[Start of section]

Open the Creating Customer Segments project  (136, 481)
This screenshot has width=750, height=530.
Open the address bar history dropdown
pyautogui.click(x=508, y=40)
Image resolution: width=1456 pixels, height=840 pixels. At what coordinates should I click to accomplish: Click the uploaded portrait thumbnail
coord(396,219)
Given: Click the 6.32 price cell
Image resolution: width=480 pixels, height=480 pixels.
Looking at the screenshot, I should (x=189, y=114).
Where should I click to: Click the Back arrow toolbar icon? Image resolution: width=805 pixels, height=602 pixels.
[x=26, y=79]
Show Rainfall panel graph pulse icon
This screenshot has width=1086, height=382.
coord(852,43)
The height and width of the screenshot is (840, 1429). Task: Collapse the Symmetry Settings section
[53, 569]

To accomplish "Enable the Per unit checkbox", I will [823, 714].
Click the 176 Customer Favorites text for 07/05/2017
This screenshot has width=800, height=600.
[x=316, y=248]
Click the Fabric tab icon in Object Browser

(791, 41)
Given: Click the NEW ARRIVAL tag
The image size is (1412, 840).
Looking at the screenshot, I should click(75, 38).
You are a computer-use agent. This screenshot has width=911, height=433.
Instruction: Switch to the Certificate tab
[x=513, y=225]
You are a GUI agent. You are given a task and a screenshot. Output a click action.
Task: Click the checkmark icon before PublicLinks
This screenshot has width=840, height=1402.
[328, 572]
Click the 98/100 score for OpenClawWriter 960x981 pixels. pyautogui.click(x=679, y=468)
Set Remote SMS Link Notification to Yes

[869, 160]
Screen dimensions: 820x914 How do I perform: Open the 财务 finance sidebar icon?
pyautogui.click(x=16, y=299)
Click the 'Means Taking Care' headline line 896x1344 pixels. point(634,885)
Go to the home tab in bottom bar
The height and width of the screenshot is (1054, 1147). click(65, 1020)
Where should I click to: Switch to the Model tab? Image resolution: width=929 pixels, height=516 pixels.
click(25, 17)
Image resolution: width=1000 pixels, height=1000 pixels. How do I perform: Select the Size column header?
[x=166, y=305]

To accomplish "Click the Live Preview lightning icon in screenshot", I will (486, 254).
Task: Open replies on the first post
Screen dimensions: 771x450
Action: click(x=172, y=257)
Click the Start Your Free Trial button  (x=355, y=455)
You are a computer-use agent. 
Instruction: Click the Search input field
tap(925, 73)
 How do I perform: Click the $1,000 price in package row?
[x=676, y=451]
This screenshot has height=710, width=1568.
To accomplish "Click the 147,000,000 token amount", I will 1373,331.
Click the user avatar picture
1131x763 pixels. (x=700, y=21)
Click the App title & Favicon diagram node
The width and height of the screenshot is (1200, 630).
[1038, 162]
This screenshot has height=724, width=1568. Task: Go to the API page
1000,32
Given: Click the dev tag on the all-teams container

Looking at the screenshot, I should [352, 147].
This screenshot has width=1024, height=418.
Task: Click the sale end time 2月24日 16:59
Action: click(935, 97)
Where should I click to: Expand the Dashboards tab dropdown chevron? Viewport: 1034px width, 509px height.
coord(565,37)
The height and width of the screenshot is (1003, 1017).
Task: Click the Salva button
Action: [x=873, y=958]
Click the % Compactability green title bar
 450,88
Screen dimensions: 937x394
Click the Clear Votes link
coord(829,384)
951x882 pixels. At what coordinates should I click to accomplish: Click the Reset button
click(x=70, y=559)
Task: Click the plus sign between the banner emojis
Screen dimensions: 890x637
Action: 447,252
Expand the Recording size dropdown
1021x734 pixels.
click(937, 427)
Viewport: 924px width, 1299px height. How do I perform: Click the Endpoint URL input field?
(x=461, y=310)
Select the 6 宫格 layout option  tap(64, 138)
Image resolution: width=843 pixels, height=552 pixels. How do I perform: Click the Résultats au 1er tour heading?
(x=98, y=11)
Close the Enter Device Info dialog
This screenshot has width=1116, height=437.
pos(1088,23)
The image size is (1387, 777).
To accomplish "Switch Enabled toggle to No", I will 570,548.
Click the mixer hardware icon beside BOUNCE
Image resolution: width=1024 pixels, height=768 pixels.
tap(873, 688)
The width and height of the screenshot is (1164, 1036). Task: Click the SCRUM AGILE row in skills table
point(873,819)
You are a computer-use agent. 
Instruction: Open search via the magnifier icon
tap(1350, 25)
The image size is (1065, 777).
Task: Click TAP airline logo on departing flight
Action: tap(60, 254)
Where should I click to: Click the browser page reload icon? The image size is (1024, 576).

[End of section]

**TASK GOAL**. All of the records above should be repeated exactly.

**ANSWER BELOW**.
Open the Creating Customer Segments project  (136, 481)
This screenshot has width=750, height=530.
Open the address bar history dropdown
pyautogui.click(x=508, y=40)
Image resolution: width=1456 pixels, height=840 pixels. At what coordinates should I click to accomplish: Click the uploaded portrait thumbnail
coord(396,219)
Given: Click the 6.32 price cell
Image resolution: width=480 pixels, height=480 pixels.
Looking at the screenshot, I should (x=189, y=114).
Where should I click to: Click the Back arrow toolbar icon? Image resolution: width=805 pixels, height=602 pixels.
[x=26, y=79]
Show Rainfall panel graph pulse icon
This screenshot has width=1086, height=382.
coord(852,43)
The height and width of the screenshot is (840, 1429). Task: Collapse the Symmetry Settings section
[53, 569]

To accomplish "Enable the Per unit checkbox", I will [823, 714].
Click the 176 Customer Favorites text for 07/05/2017
This screenshot has width=800, height=600.
[x=316, y=248]
Click the Fabric tab icon in Object Browser

(791, 41)
Given: Click the NEW ARRIVAL tag
The image size is (1412, 840).
Looking at the screenshot, I should click(75, 38).
You are a computer-use agent. This screenshot has width=911, height=433.
Instruction: Switch to the Certificate tab
[x=513, y=225]
You are a GUI agent. You are given a task and a screenshot. Output a click action.
Task: Click the checkmark icon before PublicLinks
This screenshot has width=840, height=1402.
[328, 572]
Click the 98/100 score for OpenClawWriter 960x981 pixels. pyautogui.click(x=679, y=468)
Set Remote SMS Link Notification to Yes

[869, 160]
Screen dimensions: 820x914 How do I perform: Open the 财务 finance sidebar icon?
pyautogui.click(x=16, y=299)
Click the 'Means Taking Care' headline line 896x1344 pixels. point(634,885)
Go to the home tab in bottom bar
The height and width of the screenshot is (1054, 1147). click(65, 1020)
Where should I click to: Switch to the Model tab? Image resolution: width=929 pixels, height=516 pixels.
click(25, 17)
Image resolution: width=1000 pixels, height=1000 pixels. How do I perform: Select the Size column header?
[x=166, y=305]

To accomplish "Click the Live Preview lightning icon in screenshot", I will (486, 254).
Task: Open replies on the first post
Screen dimensions: 771x450
Action: click(x=172, y=257)
Click the Start Your Free Trial button  (x=355, y=455)
You are a computer-use agent. 
Instruction: Click the Search input field
tap(925, 73)
 How do I perform: Click the $1,000 price in package row?
[x=676, y=451]
This screenshot has height=710, width=1568.
To accomplish "Click the 147,000,000 token amount", I will 1373,331.
Click the user avatar picture
1131x763 pixels. (x=700, y=21)
Click the App title & Favicon diagram node
The width and height of the screenshot is (1200, 630).
[1038, 162]
This screenshot has height=724, width=1568. Task: Go to the API page
1000,32
Given: Click the dev tag on the all-teams container

Looking at the screenshot, I should [352, 147].
This screenshot has width=1024, height=418.
Task: Click the sale end time 2月24日 16:59
Action: click(935, 97)
Where should I click to: Expand the Dashboards tab dropdown chevron? Viewport: 1034px width, 509px height.
coord(565,37)
The height and width of the screenshot is (1003, 1017).
Task: Click the Salva button
Action: [x=873, y=958]
Click the % Compactability green title bar
 450,88
Screen dimensions: 937x394
Click the Clear Votes link
coord(829,384)
951x882 pixels. At what coordinates should I click to accomplish: Click the Reset button
click(x=70, y=559)
Task: Click the plus sign between the banner emojis
Screen dimensions: 890x637
Action: 447,252
Expand the Recording size dropdown
1021x734 pixels.
click(937, 427)
Viewport: 924px width, 1299px height. How do I perform: Click the Endpoint URL input field?
(x=461, y=310)
Select the 6 宫格 layout option  tap(64, 138)
Image resolution: width=843 pixels, height=552 pixels. How do I perform: Click the Résultats au 1er tour heading?
(x=98, y=11)
Close the Enter Device Info dialog
This screenshot has width=1116, height=437.
pos(1088,23)
The image size is (1387, 777).
To accomplish "Switch Enabled toggle to No", I will 570,548.
Click the mixer hardware icon beside BOUNCE
Image resolution: width=1024 pixels, height=768 pixels.
tap(873, 688)
The width and height of the screenshot is (1164, 1036). Task: Click the SCRUM AGILE row in skills table
point(873,819)
You are a computer-use agent. 
Instruction: Open search via the magnifier icon
tap(1350, 25)
The image size is (1065, 777).
Task: Click TAP airline logo on departing flight
Action: tap(60, 254)
Where should I click to: Click the browser page reload icon? The image size is (1024, 576).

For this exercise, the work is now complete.